R: Concordance index

cIndex {discSurv}

R Documentation

Concordance index

Description

Calculates the concordance index for discrete survival models, which does not depend on time. This is the probability that, for a pair of randomly chosen comparable samples, the sample with the higher risk prediction will experience an event before the other sample or belongs to a higher binary class.

Usage

cIndex(marker, testTime, testEvent, trainTime, trainEvent)

Arguments

`marker`	Gives the predicted values of the linear predictor of a regression model ("numeric vector").

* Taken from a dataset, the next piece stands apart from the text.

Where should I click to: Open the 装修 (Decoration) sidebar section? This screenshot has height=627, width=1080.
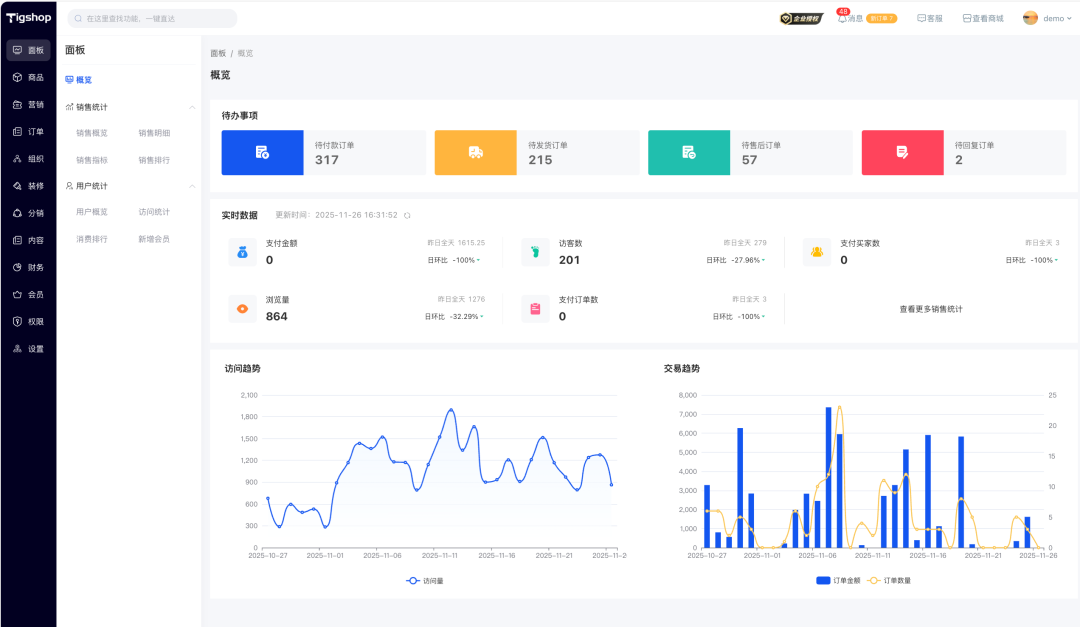tap(28, 186)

May also be on the response scale.
`testTime`	New time intervals in the test data ("integer vector").
`testEvent`	Event indicators in the test data ("binary vector").
`trainTime`	Time intervals in the training data ("integer vector").
`trainEvent`	Event indicators in the training data ("binary vector").

Value

Value of discrete concordance index between zero and one ("numeric vector").

Note

It is assumed that all time points up to the last observed interval [a_q-1, a_q) are available.

Author(s)

Thomas Welchowski welchow@imbie.meb.uni-bonn.de

References

Schmid M, Tutz G, Welchowski T (2018). “Discrimination Measures for Discrete Time-to-Event Predictions.” Econometrics and Statistics, 7, 153-164.

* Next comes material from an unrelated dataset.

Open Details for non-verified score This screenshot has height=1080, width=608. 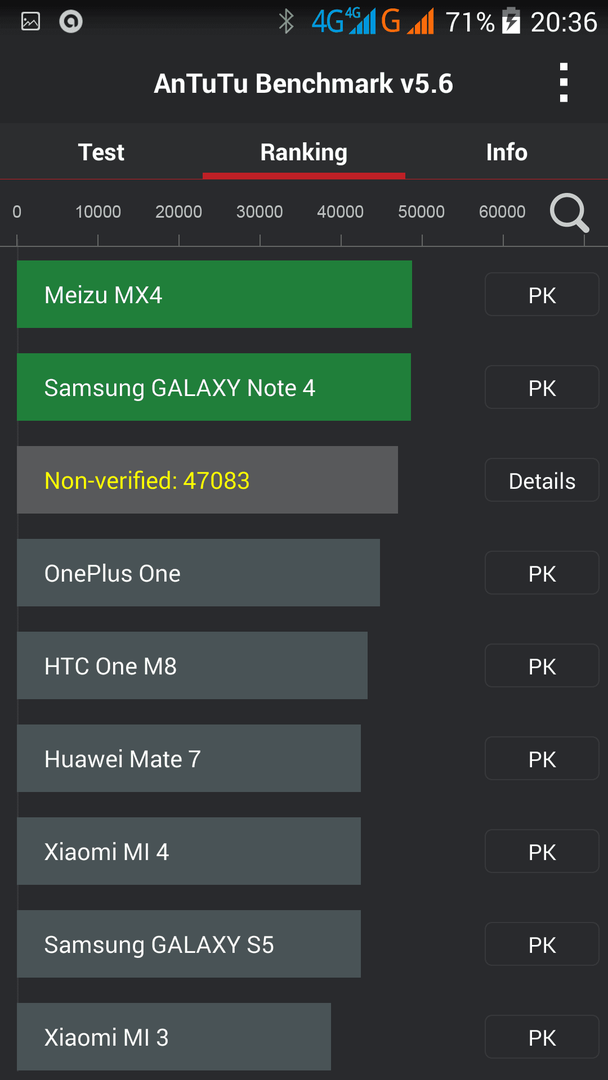(542, 480)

Uno H, Cai T, Tian L, Wei LJ (2012). “Evaluating Prediction Rules fort-Year Survivors With Censored Regression Models.” Journal of the American Statistical Association, 102, 527-537.

Heagerty PJ, Zheng Y (2005). “Survival Model Predictive Accuracy and ROC Curves.” Biometrics, 61, 92-105.

Examples


##################################################
# Example with unemployment data and prior fitting

library(Ecdat)
library(caret)
library(mgcv)
data(UnempDur)
summary(UnempDur$spell)
# Extract subset of data
set.seed(635)
IDsample <- sample(1:dim(UnempDur)[1], 100)
UnempDurSubset <- UnempDur [IDsample, ]
set.seed(-570)
TrainingSample <- sample(1:100, 75)
UnempDurSubsetTrain <- UnempDurSubset [TrainingSample, ]
UnempDurSubsetTest <- UnempDurSubset [-TrainingSample, ]

# Convert to long format
UnempDurSubsetTrainLong <- dataLong(dataShort = UnempDurSubsetTrain, 
timeColumn = "spell", eventColumn = "censor1")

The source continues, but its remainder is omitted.